Educational Implication

  1. Help students acquire new behaviours by modeling those behaviours yourself.
  2. New learning does not always reveal itself immediately but may instead be reflected in students' behaviour s at a later time.
  3. Encourage students to make choices that will lead to beneficial learning experiences.
  4. Encourage students to set productive goals for themselves, especially goals that are challenging yet achievable.
  5. Teach students strategies for helping themselves behave appropriately and learn effectively.
In the Classroom

  1. Demonstrate appropriate ways to deal with and resolve interpersonal conflicts. Then ask students to role-play conflict resolution in small groups, and compliment those who use prosocial strategies.
  2. When one student engages in disruptive classroom behaviour, take appropriate steps to discourage it. Otherwise, classmates who have witnessed the misbehaviour may be similarly disruptive in the future.
  3. Describe the benefits of staying on task, not only as a means of getting their work done but also as a way of discovering new information.
  4. Record personal best scores on a weekly maths quizz.
  5. Give students concrete suggestions about how they can remind themselves to bring their diaries and homework to school each day.



Vygotsky's Sociocultural Theory

Vygotsky (1930-1935/1978) believed that children's learning takes place with the zone of proximal development - a range of tasks too difficult for the child to do alone but possible with the help of adults and more skilled peers.

A Vygotskian classroom accepts individual differences and provides opportunities for children's active participation. A Vygotskian classroom goes beyond independent discovery - it promotes assisted discovery. Teachers guide children's learning, tailoring their interventions to each child's zone of proximal development. Assisted discovery is also fostered by peer collaboration. Children with varying abilities work in groups, teaching and helping one another.

Two Vygotsky-based innovations include reciprocal teaching and cooperative learning. In reciprocal teaching, a teacher and two to four students form a collaborative group and take turns leading dialogues on the content of a text passage. Within the dialogues, group members apply four cognitive strategies: questioning, summarising, clarifying, and predicting. In cooperative learning, small groups work toward common goals. Group members resolve differences of opinion, share responsiblity, and provide one another with sufficiently elaborate explanations to correct misunderstandings.

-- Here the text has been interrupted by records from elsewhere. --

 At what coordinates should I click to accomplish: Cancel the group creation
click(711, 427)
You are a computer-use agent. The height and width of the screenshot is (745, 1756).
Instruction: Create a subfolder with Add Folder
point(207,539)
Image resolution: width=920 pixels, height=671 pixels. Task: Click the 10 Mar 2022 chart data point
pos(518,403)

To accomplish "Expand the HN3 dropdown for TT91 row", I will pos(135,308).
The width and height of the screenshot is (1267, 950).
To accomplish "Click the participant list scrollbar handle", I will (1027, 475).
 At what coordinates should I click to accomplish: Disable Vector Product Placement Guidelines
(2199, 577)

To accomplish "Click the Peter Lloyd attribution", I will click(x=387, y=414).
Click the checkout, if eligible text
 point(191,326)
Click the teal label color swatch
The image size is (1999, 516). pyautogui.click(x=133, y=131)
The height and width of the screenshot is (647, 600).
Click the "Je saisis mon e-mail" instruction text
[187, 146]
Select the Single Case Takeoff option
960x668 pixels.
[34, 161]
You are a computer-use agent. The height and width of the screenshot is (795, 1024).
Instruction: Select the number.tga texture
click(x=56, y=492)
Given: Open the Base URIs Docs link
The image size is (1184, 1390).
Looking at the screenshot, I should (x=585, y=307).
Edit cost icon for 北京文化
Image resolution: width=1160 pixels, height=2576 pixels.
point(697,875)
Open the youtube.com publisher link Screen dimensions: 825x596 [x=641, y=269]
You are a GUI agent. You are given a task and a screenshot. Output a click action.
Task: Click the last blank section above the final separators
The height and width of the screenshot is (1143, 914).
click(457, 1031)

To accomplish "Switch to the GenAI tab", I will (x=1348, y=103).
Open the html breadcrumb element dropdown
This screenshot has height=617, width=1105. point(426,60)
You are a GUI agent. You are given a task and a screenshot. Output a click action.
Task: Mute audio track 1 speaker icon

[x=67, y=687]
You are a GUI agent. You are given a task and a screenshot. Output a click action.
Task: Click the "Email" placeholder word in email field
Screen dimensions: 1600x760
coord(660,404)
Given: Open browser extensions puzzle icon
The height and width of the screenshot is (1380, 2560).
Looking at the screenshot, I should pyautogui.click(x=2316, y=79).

Piaget's Cognitive-Developmental Theory

Piaget's constructivist approach assumes that children construct knowledge of their world by acting on the environment, moving through four universal stages - the sensorimotor stage; the preoperational stage; the concrete operational stage; and the formal operational stage.
A Piagetian classroom promotes discovery learning, sensitivity to children's readiness to learn, and acceptance of individual difference.